Activity =
Beginning with the line that includes "At what coordinates" and ending with the last line of the entries below, set down each line exactly; include no pictures.
——————
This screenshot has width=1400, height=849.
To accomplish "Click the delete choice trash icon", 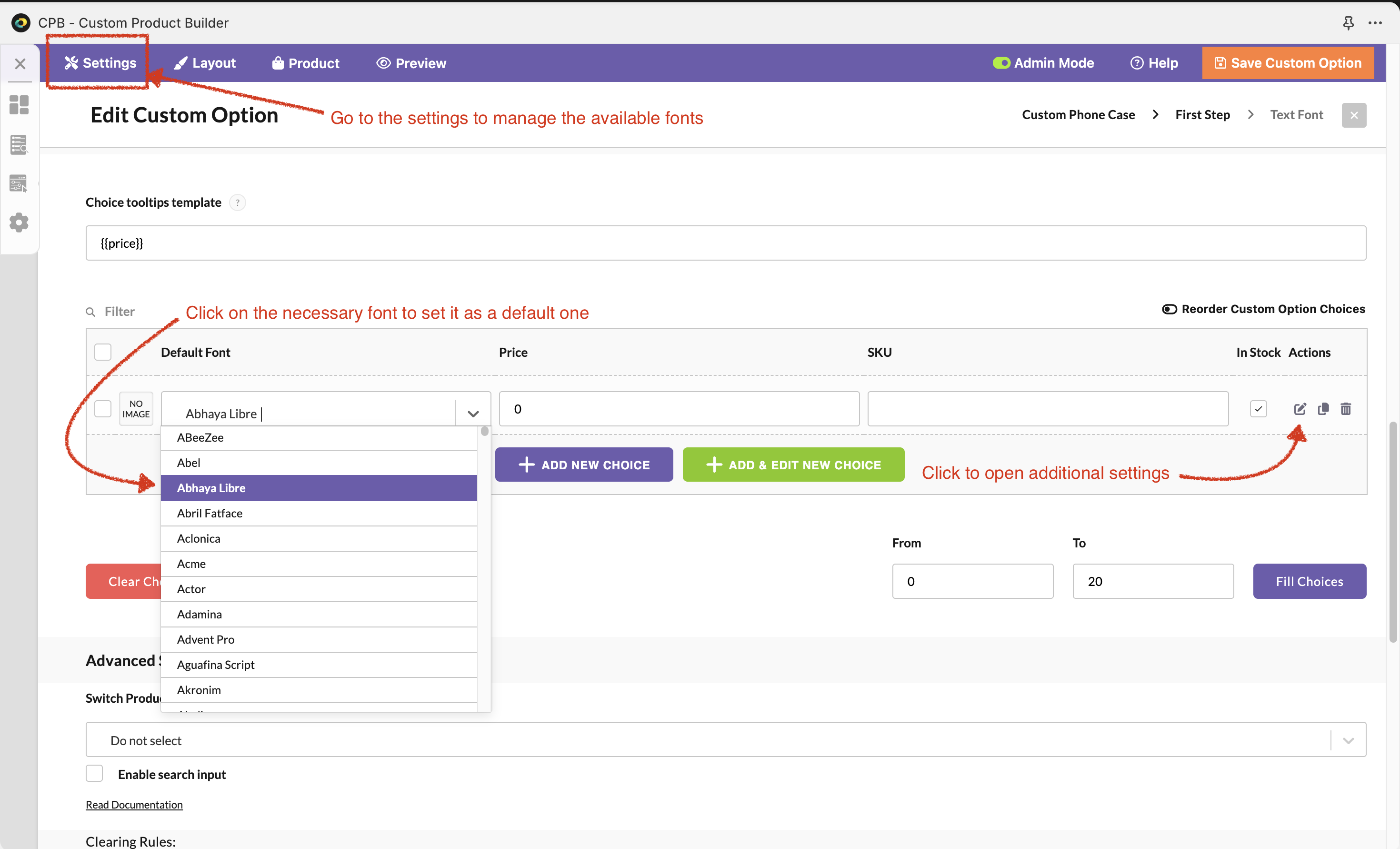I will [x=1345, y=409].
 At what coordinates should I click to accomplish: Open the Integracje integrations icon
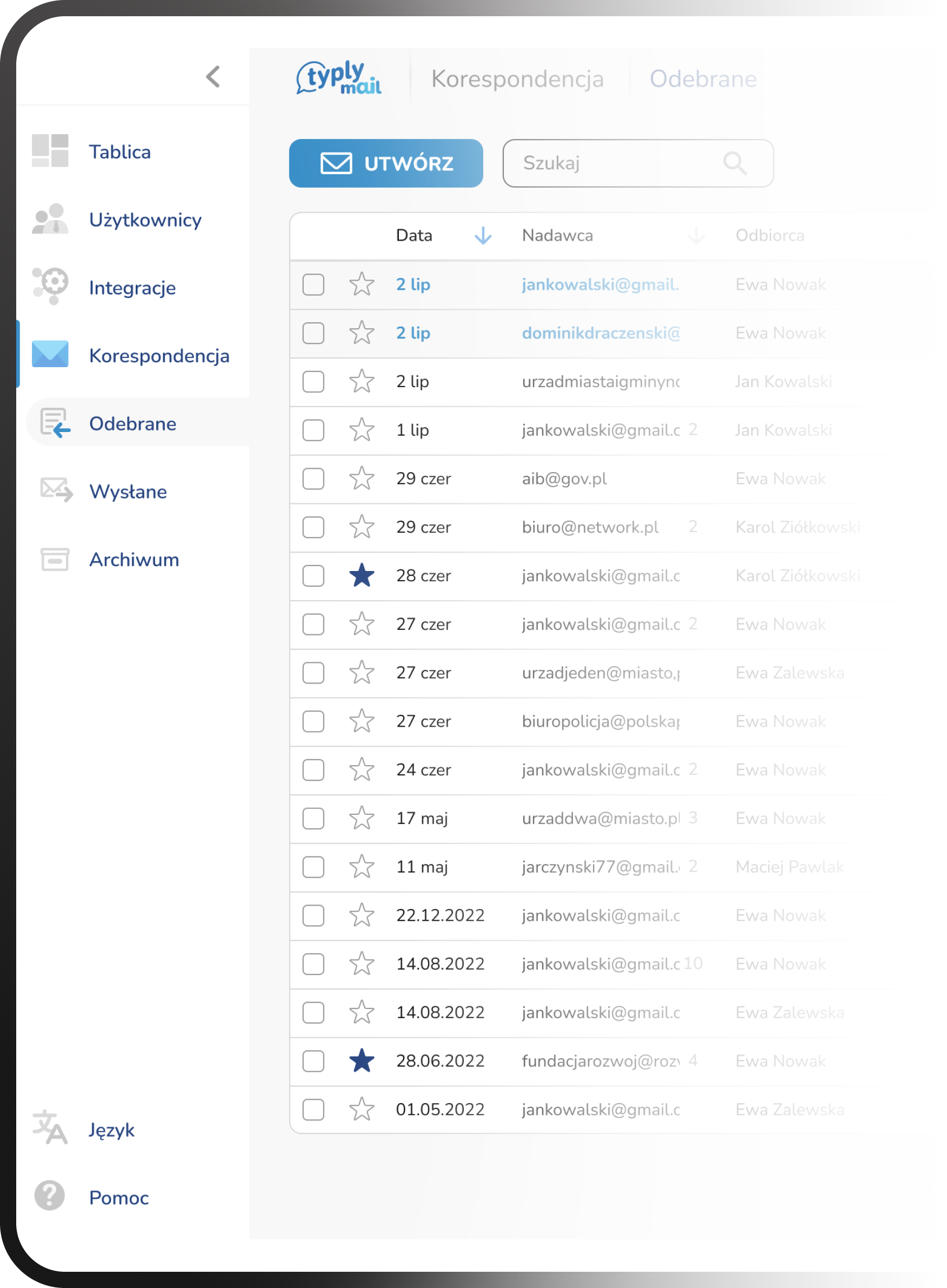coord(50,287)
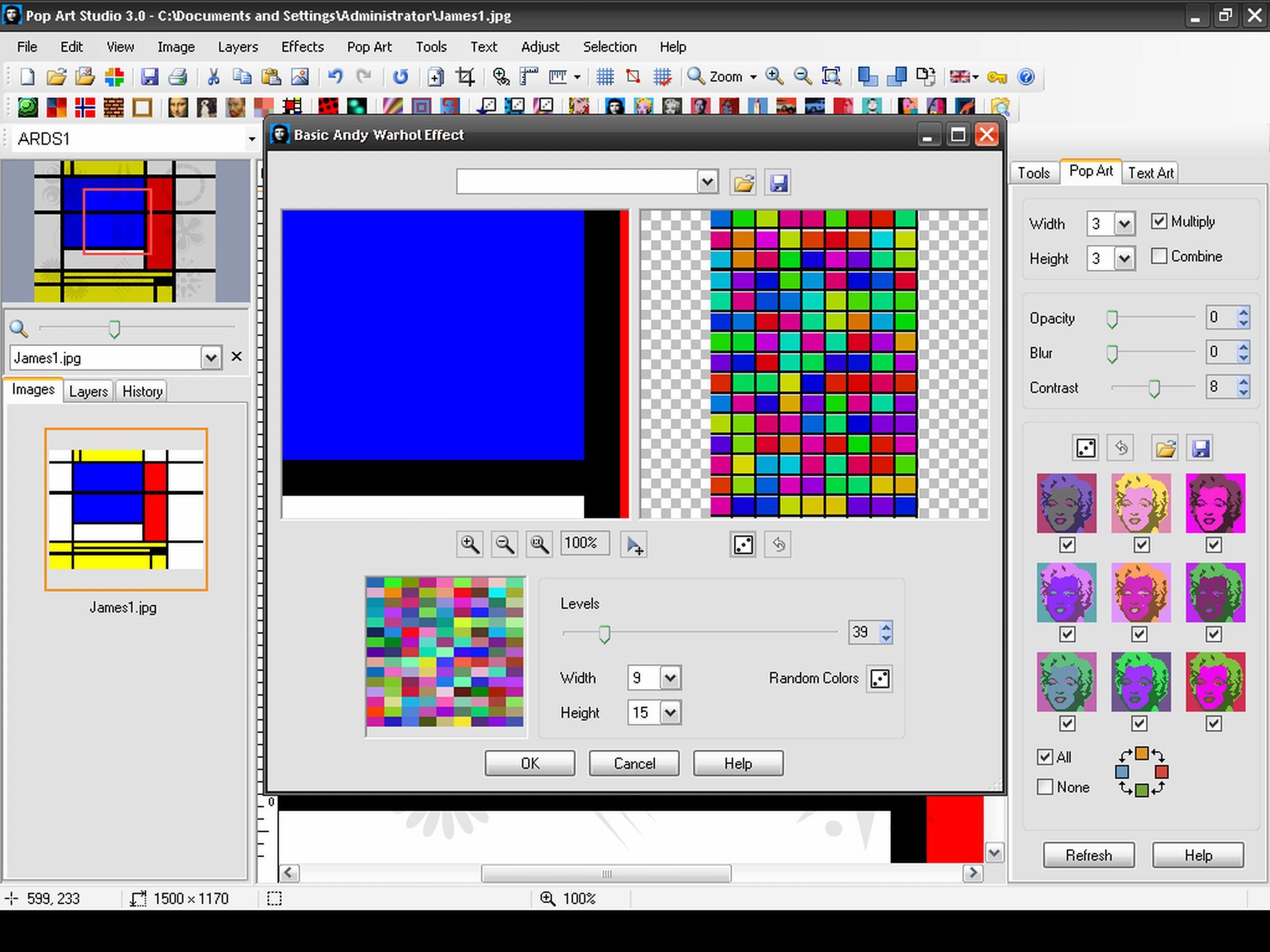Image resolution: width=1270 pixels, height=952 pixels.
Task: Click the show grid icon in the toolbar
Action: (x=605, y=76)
——————
The completed task =
 At what coordinates should I click to accomplish: Open the Integracje integrations icon
coord(50,287)
Image resolution: width=1270 pixels, height=952 pixels.
Task: Click the show grid icon in the toolbar
Action: (x=605, y=76)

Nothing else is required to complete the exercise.